◆ **EXTRAIT DU TEXTE**:
Lexbase : Pouvez-vous nous rappeler le cadre légal entourant la responsabilité pénale des élus ?
Les élus et les agents publics, comme l’ensemble des citoyens, sont soumis aux règles de droit commun de la procédure pénale ; n’échappent à ce droit commun que les ministres lesquels relèvent de la Cour de justice de la République.
Si on laisse de côté les cas d’improbité des décideurs publics (corruption, favoritisme, prise illégale d’intérêts, etc.), ce cadre légal ne peut être compris si nous n’avons à l’esprit le malaise qu’éprouvent les élus à son égard. Souvent, trop souvent à mon sens, ils estiment que la responsabilité politique, celle qui est engagée devant les électeurs lors du suffrage ou qui est engagée devant les représentants des électeurs, les députés, épuise leurs responsabilités personnelles de nature juridique. Au surplus, malgré des imperfections, ils observent que les régimes de responsabilité collective devant les juridictions administratives et civiles jouent leur rôle en offrant des possibilités d’indemnisation des victimes des préjudices résultant éventuellement de leurs actions publiques.
De leur côté les victimes de ces dommages ne s’en tiennent plus à un fatalisme qui progressivement atténuerait leurs tourments. La responsabilité de l’auteur du préjudice doit aussi faire une place à la recherche de son éventuelle culpabilité. Il devient de moins en moins supportable au sein de la société des individus qu’il ne soit pas possible de punir un décideur public qui cause même involontairement un dommage et qui se désintéresse des risques que ses actions font courir à autrui. Il s’en déduit assez logiquement que toute règle qui rend plus difficile l’engagement de la responsabilité des élus à raison de leurs actions est assez promptement qualifiée ici ou là de « loi scélérate ».

◆ **TÂCHES À RÉALISER**:
1) Répondez aux questions suivantes à partir de l'extrait sur la responsabilité pénale des élus :
(a) Quels décideurs publics échappent au droit commun de la procédure pénale, et de quelle juridiction relèvent-ils ?
(b) Selon l'extrait, quelle responsabilité les élus estiment-ils souvent suffisante pour épuiser leurs responsabilités personnelles de nature juridique ?
(c) Comment qualifie-t-on assez promptement toute règle qui rend plus difficile l'engagement de la responsabilité des élus ?
2) Reproduisez fidèlement le passage de l'extrait sur la responsabilité pénale des élus compris entre « Lexbase : Pouvez-vous » et « de la République. », ces deux bornes incluses.

◆ **DONNÉES DISPONIBLES**:
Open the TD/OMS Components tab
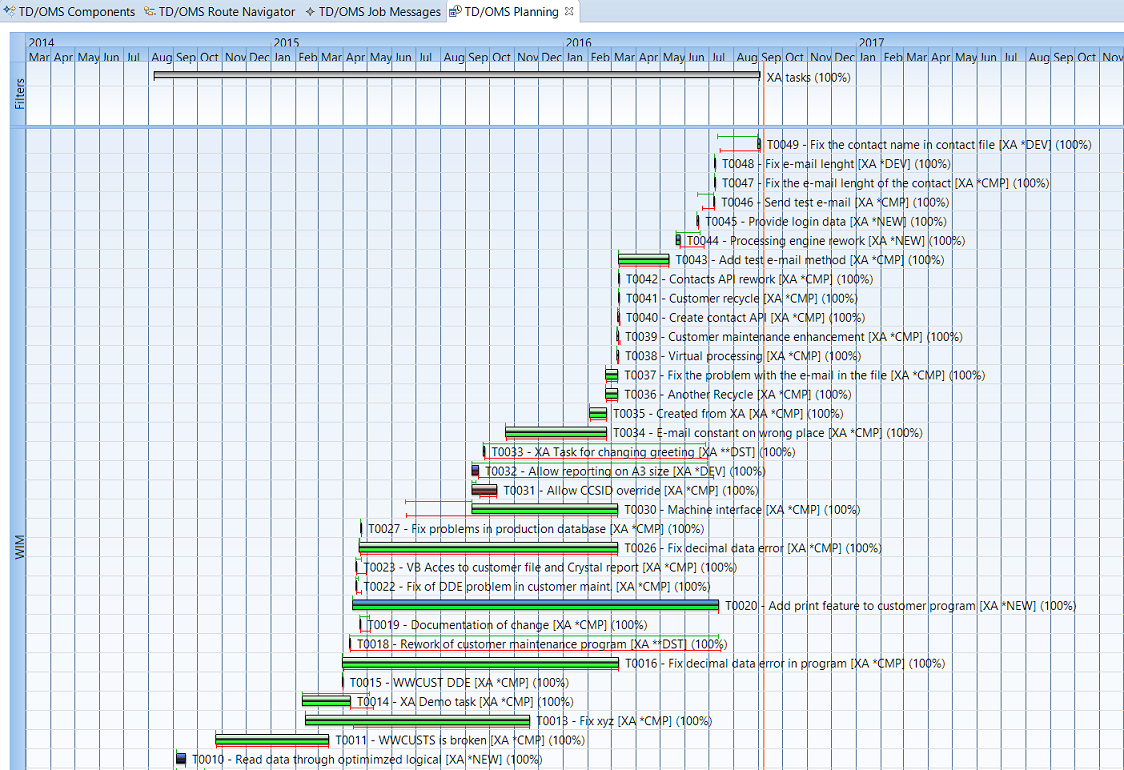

◆ **RÉSULTATS DES TÂCHES**:
1)
(a) Les ministres, qui relèvent de la Cour de justice de la République.
(b) La responsabilité politique, celle qui est engagée devant les électeurs lors du suffrage ou devant leurs représentants, les députés.
(c) Elle est qualifiée de « loi scélérate ».

2)
Lexbase : Pouvez-vous nous rappeler le cadre légal entourant la responsabilité pénale des élus ?
Les élus et les agents publics, comme l’ensemble des citoyens, sont soumis aux règles de droit commun de la procédure pénale ; n’échappent à ce droit commun que les ministres lesquels relèvent de la Cour de justice de la République.